(Screenshot and document pointing data)
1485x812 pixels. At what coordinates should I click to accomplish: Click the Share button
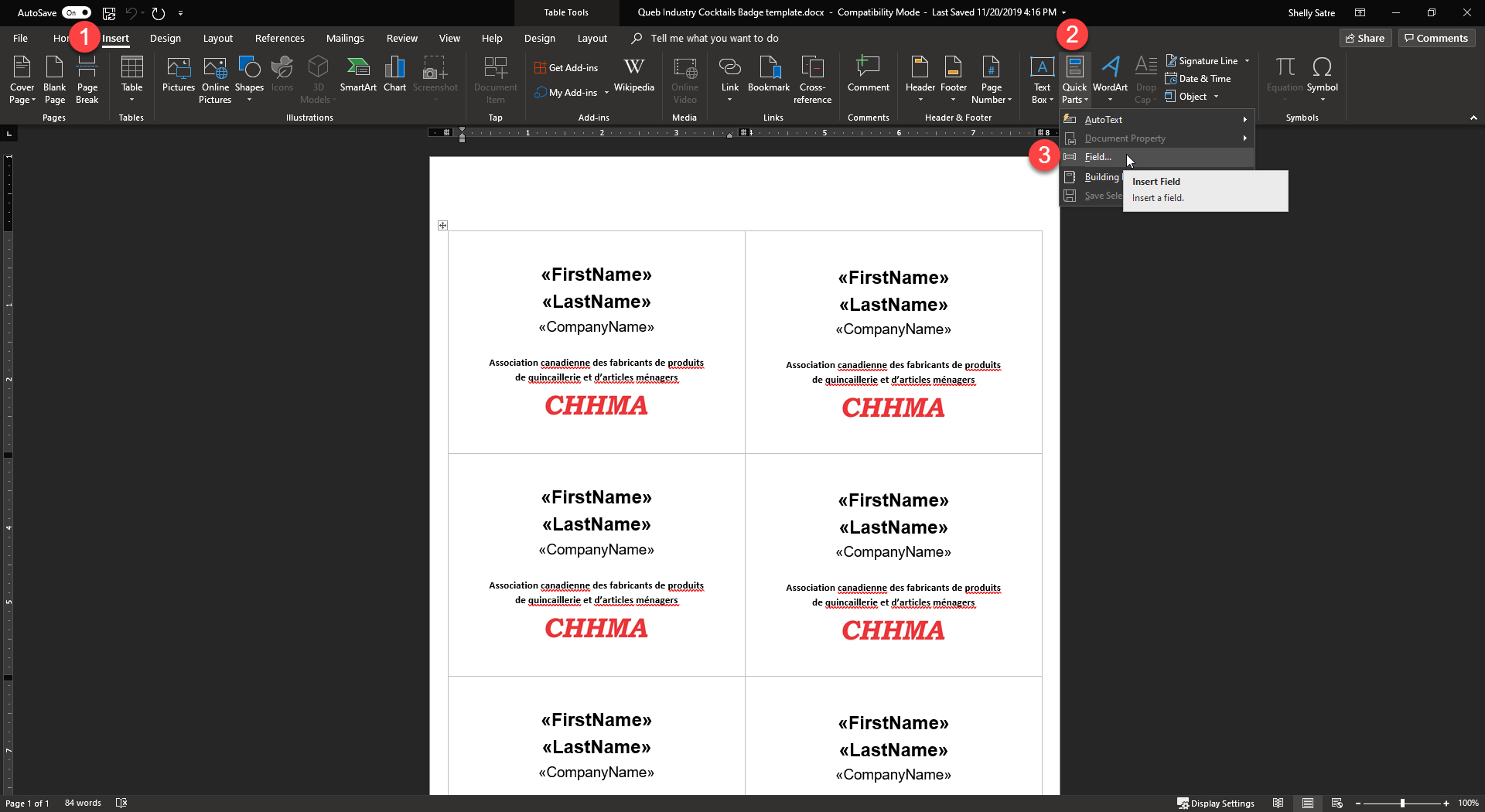(1365, 38)
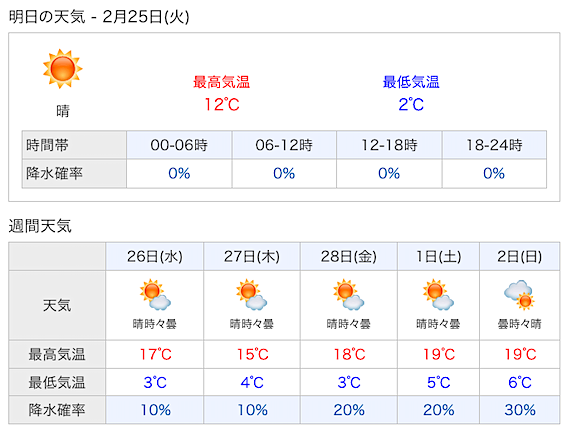This screenshot has height=431, width=567.
Task: Click the 26日(水) sun-and-cloud weather icon
Action: 155,295
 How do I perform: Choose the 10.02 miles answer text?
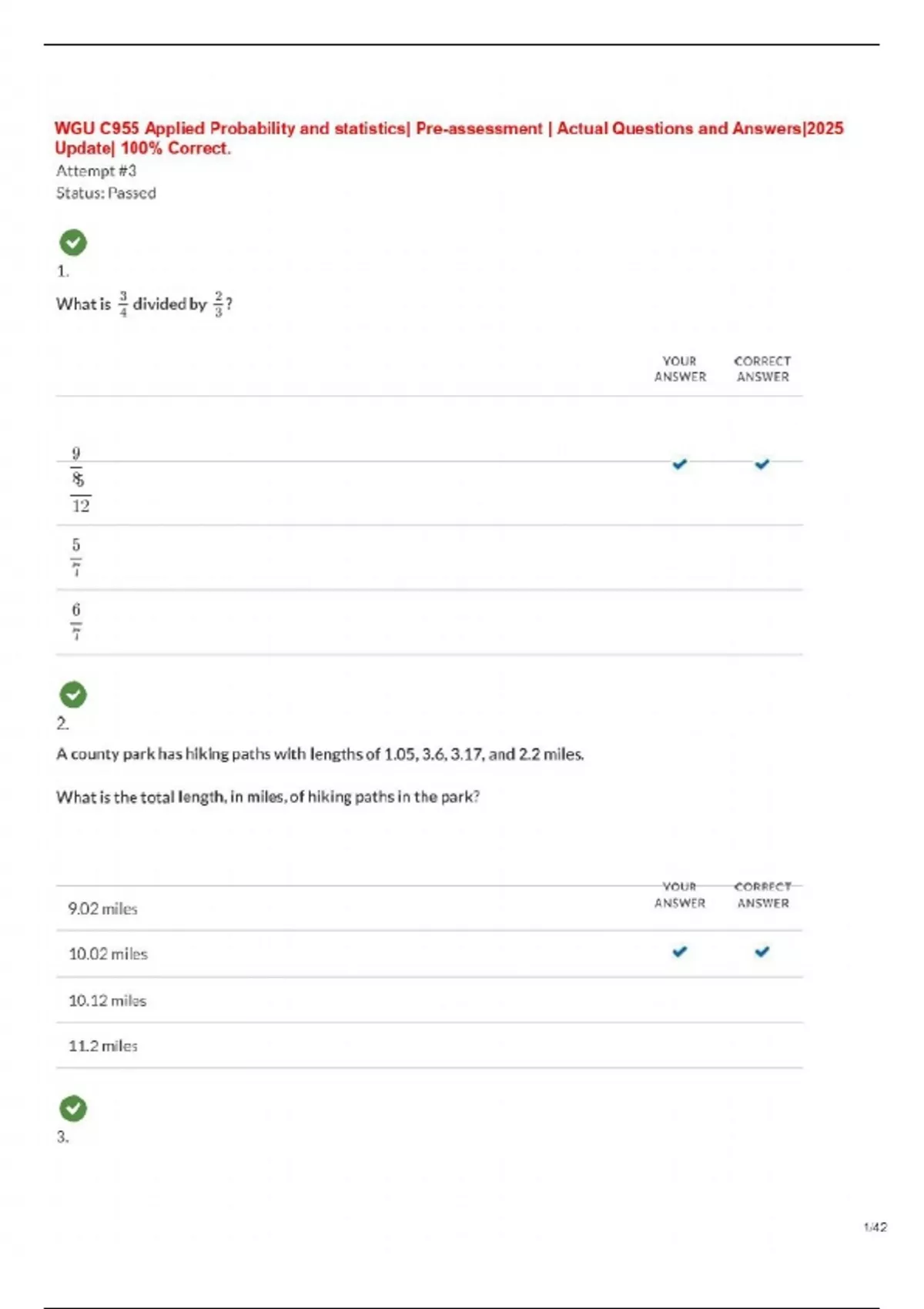108,954
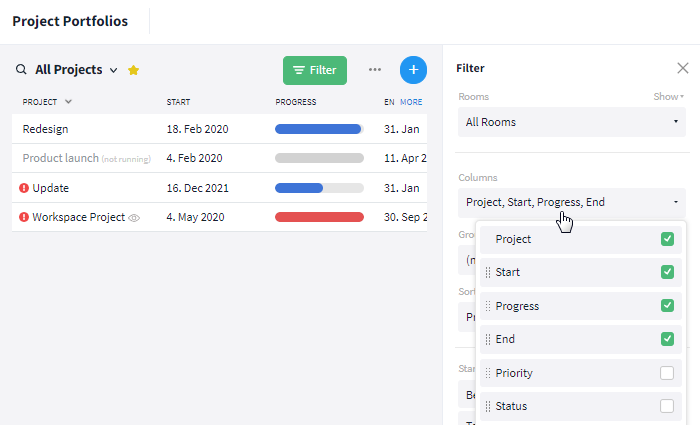Screen dimensions: 700x425
Task: Close the Filter panel
Action: [683, 68]
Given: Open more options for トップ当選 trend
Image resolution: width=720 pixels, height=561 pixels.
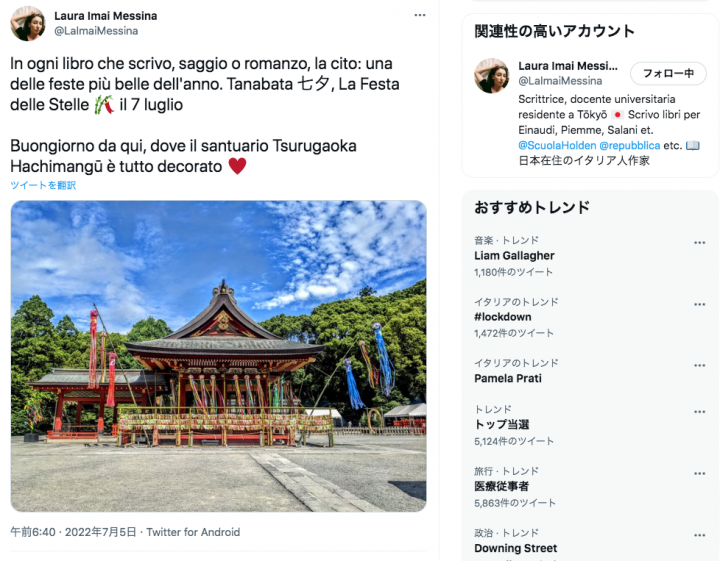Looking at the screenshot, I should [699, 412].
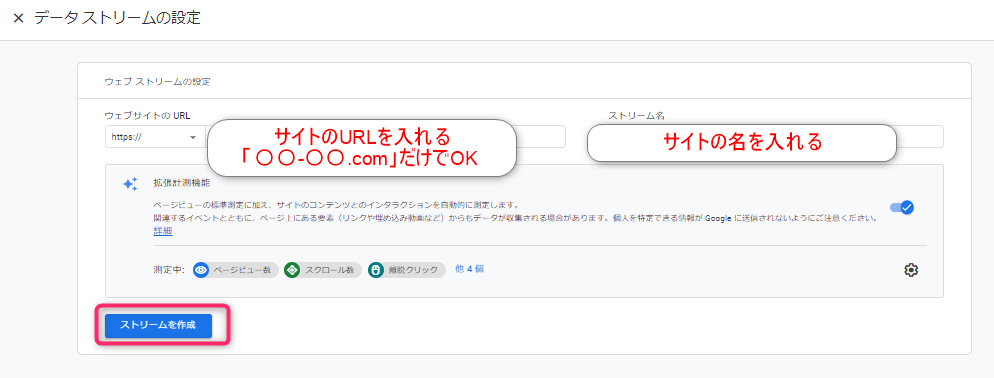Viewport: 994px width, 378px height.
Task: Click the sparkle icon for 拡張計測機能
Action: [x=130, y=184]
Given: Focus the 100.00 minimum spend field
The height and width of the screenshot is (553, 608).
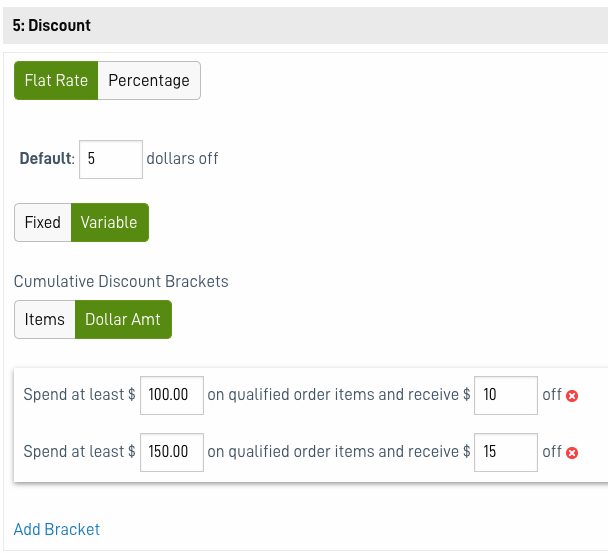Looking at the screenshot, I should tap(172, 395).
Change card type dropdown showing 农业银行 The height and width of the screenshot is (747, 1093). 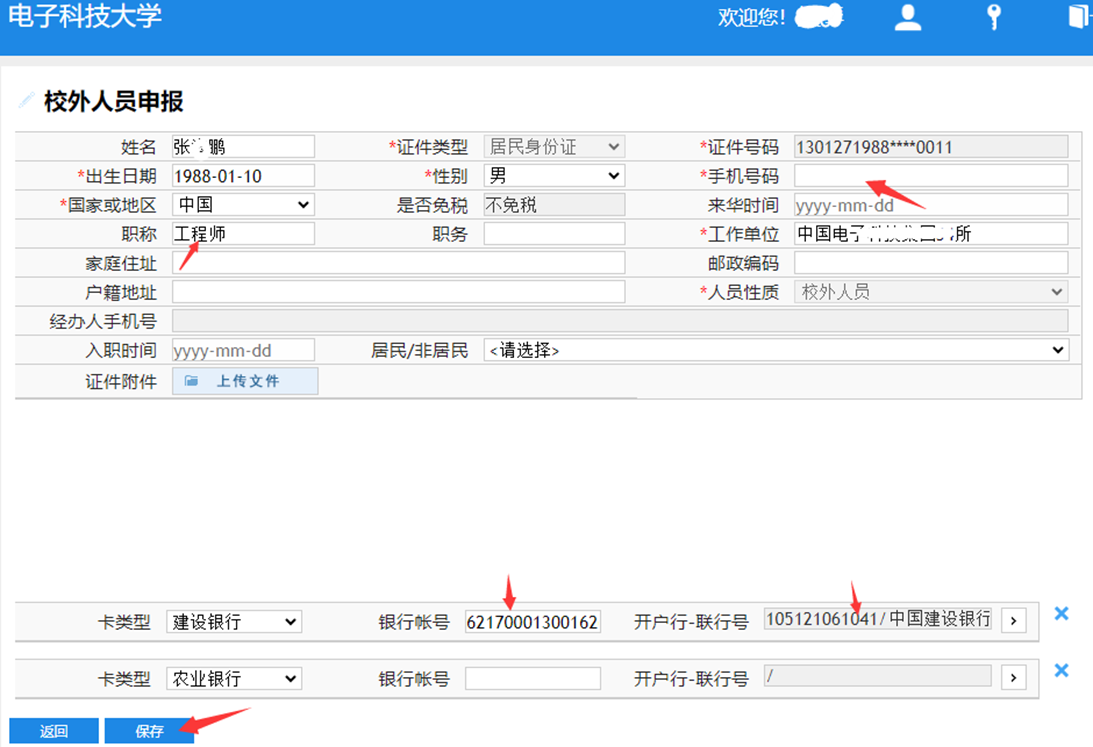[x=233, y=679]
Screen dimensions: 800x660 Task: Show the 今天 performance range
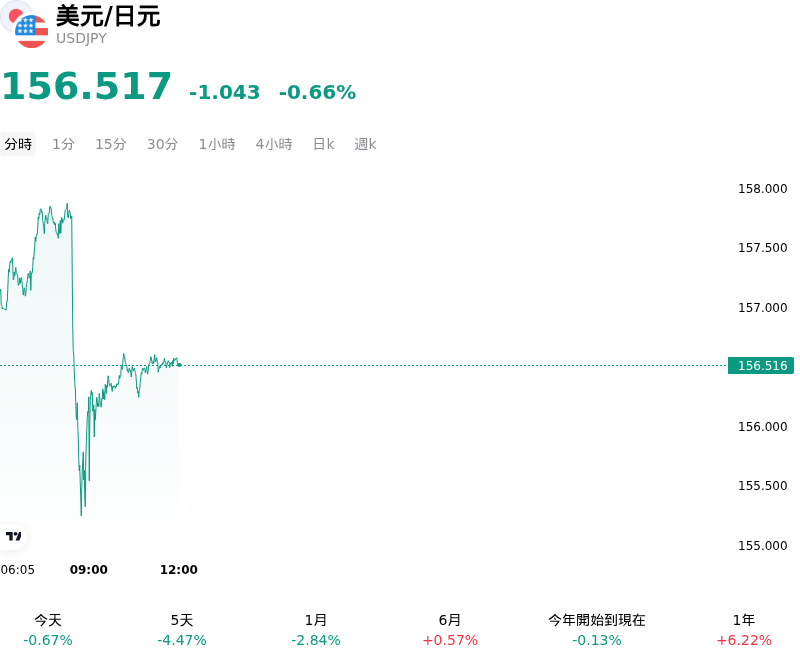(48, 630)
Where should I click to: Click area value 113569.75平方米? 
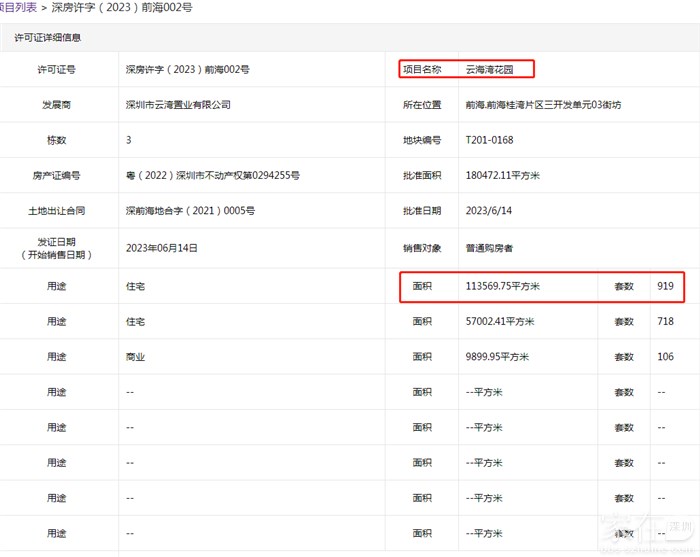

*Requirements:* Transcribe everything in the listing from its start down through the line containing "Action: 155,295", leaving out the pictures.

*Answer to the exercise:*
1485x812 pixels. At what coordinates should I click to accomplish: Click the Share button
(1365, 38)
This screenshot has height=431, width=567.
Task: Click the 26日(水) sun-and-cloud weather icon
Action: 155,295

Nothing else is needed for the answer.